DWM again explores the world of the forgotten tale, with the long-overdue return of the Missing Stories series. Farewell, Great Macedon (#295), an unmade Season One story by Moris Farhi — or is it Fahri?; the spelling fluctuates — in which the TARDIS crew meet Alexander the Great, has all the hallmarks of a standard historical of that era. It would have been interesting to see how the BBC would have done the scene where the Doctor walks on fire. I'm sure Hartnell would have made a big fuss over this! Issue #296 features Steve Gallagher's unmade story Nightmare Country, which was covered briefly in TSV 27. A third ‘lost story’ feature is incorporated into The Robots of Death Archive as Andrew Pixley examines the pre-production history of the doomed Doctor Who Meets Scratchman film.

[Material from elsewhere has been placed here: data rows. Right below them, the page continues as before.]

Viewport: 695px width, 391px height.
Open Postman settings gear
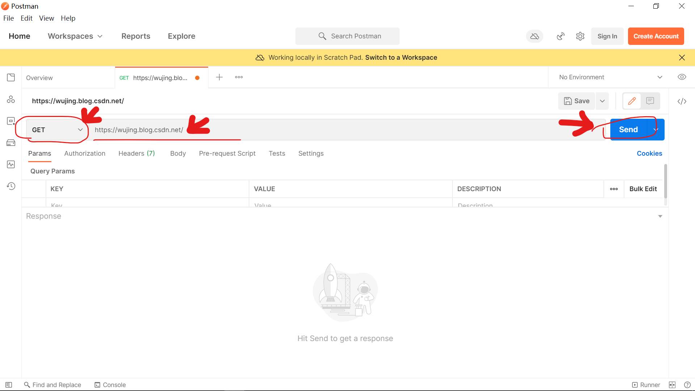click(580, 36)
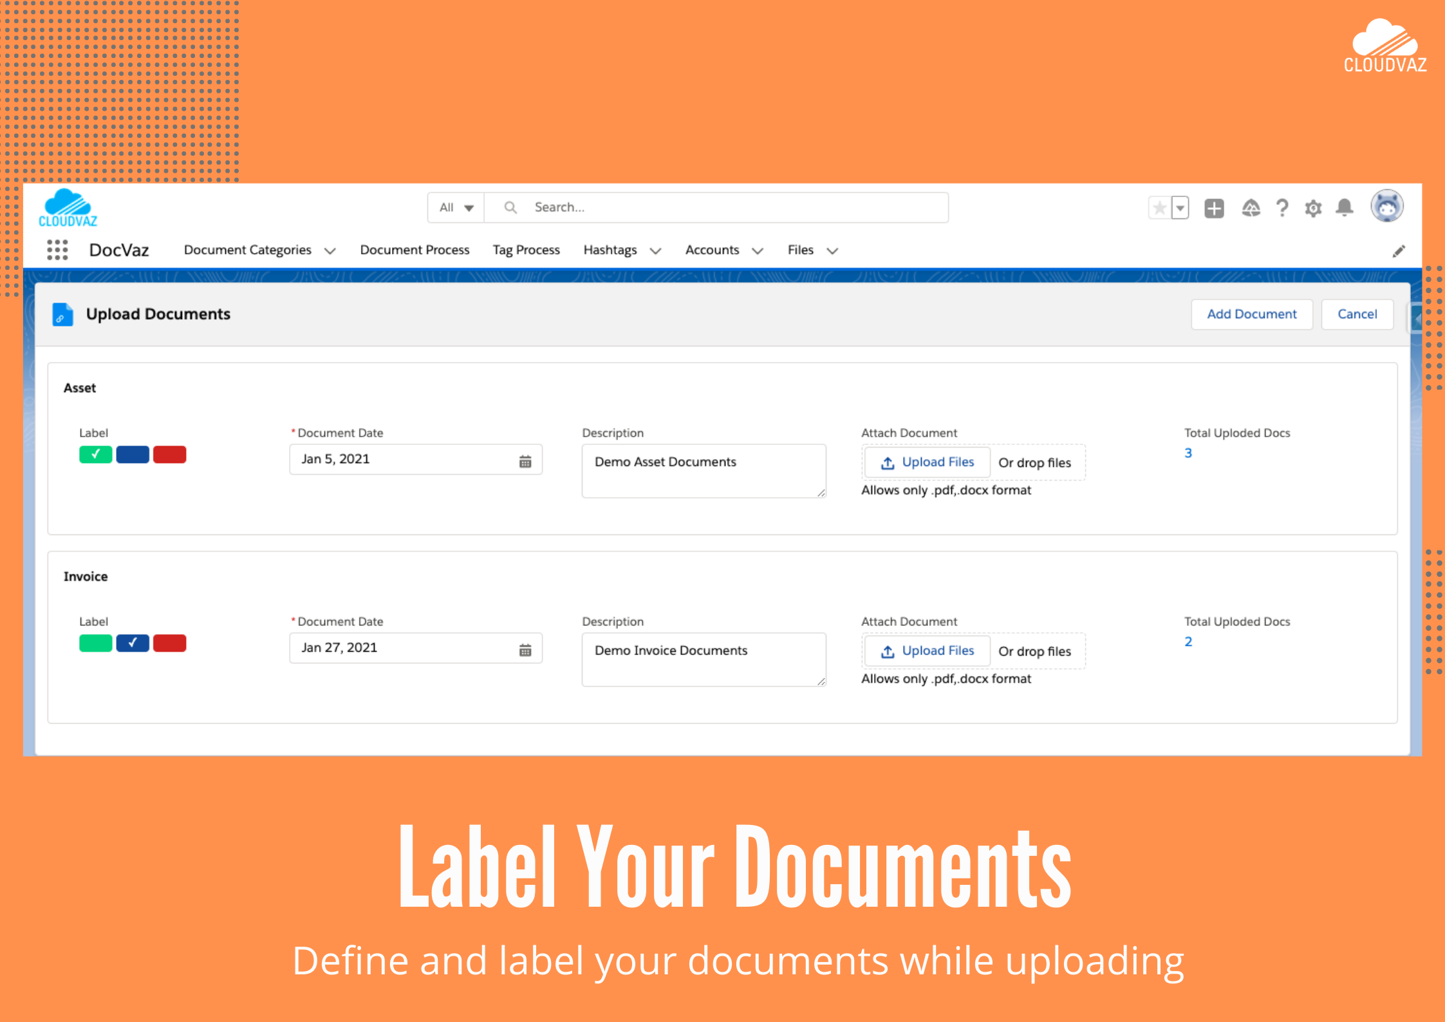Viewport: 1445px width, 1022px height.
Task: Select the Tag Process tab
Action: pos(526,250)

The Watcher's article about unintentional (?) connections between Doctor Who and David Bowie (294) is rather fascinating — and ironically, in the same issue, although no mention is made of it in the Watcher's page, Gary Russell is wearing a David Bowie t-shirt on page 28!

The longest-ever strip story, The Glorious Dead, FINALLY comes to an end in #296 (see if you can spot the Gary Gillatt look-alike in the final panel). But, please, no more 10-part epics like this again, unless the storyline supports such a length. I don't think this one did (sorry Scott). Thankfully, the next strip, drawn by Roger Langridge's unique hand, looks like it will be the first strip tale in a very long while NOT to centre around an extra-dimensional villain with god-like powers...

In January 2001 DWM will celebrate its 300th issue. These milestones have traditionally meant a nearly total revamp for the magazine, so I wonder what freebies and goodies Mr Barnes has lined up for us. I can't wait!

This item appeared in TSV 61 (December 2000).